Task prompt » Extend the passage below about St Margaret's church and its fallen round tower, picking up right after its final sentence.

Excerpted text »
.....

Eventually, you come out into the yard in front
of the Hall, and way above you on a bluff,
reached by a precipitous footpath, is the church. |
Externally,
this is a very curious building. A high-pitched roof
covers the easterly two-thirds of a small medieval
church. To the west, there is an extraordinary shape, all
that remains of a round tower. The western third of the
ruin has been left open to the elements, but the walls
smoothed off as if this was a vast modern sculpture. The
porch in particular seems very odd, but still contains a
medieval door. Behind it is only the open air.
It was on
Easter Sunday 1959 that the tower collapsed, shortly
after the Verger left the building. As he reached the
yard below, he heard a noise that he later described as
sounding like a lorry load of shingle being tipped out.
The tower fell into the nave; the furnishings that could
be salvaged were removed, and for a lonhg time after that
the ruin was just left. It filled up with brambles and
elder; too remote to suffer serious vandalism, it was not
beyond the reach of souvenir hunters who looted the
brasses, of which more in as moment.
It was not
until the late 1970s that Lady Prince-Smith, resident at
the hall, took St Margaret in hand with the help of the
redoubtable Norfolk Churches Trust. A glass screen was
built across the nave, and the part to the east reroofed.

.....

Information provided »
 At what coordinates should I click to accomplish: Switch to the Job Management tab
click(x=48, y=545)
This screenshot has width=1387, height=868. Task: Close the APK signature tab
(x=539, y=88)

.....

Result for this task »
The font was moved inside and reconstructed. The brick
floors were repaired, panelling from the screen reset on
the sanctuary walls, and the east windows repaired with
clear glass. You step into a wonderfully atmospheric
space, restored sensitively and innovatively, and still
used for occasional services. There is no electricity,
but this building is always full of light.
One of the
regular events at St Margaret is an annual memorial
service to its most famous ex-parishioner. Morton Hall
was home in the 16th and 17th centuries to that most
significant family in recusant history, the Southwells.
Robert Southwell was hung drawn and quartered for being a
Jesuit, and was canonised as a martyr Saint by Pope Paul
VI in 1970. Two of the Southwells are remembered in this
church, St Robert's aunt and uncle. She is Katherine
Awdley, and her highly polished brass effigy lies in the
middle of the church. This is one of the brasses pilfered
from Morton, but Lady Prince-Smith told me that it was
brought back and handed to her personally by the person
who had taken it when she restored the church. "Of
course, he had only taken it to protect it", she
said, which I thought was very charitable.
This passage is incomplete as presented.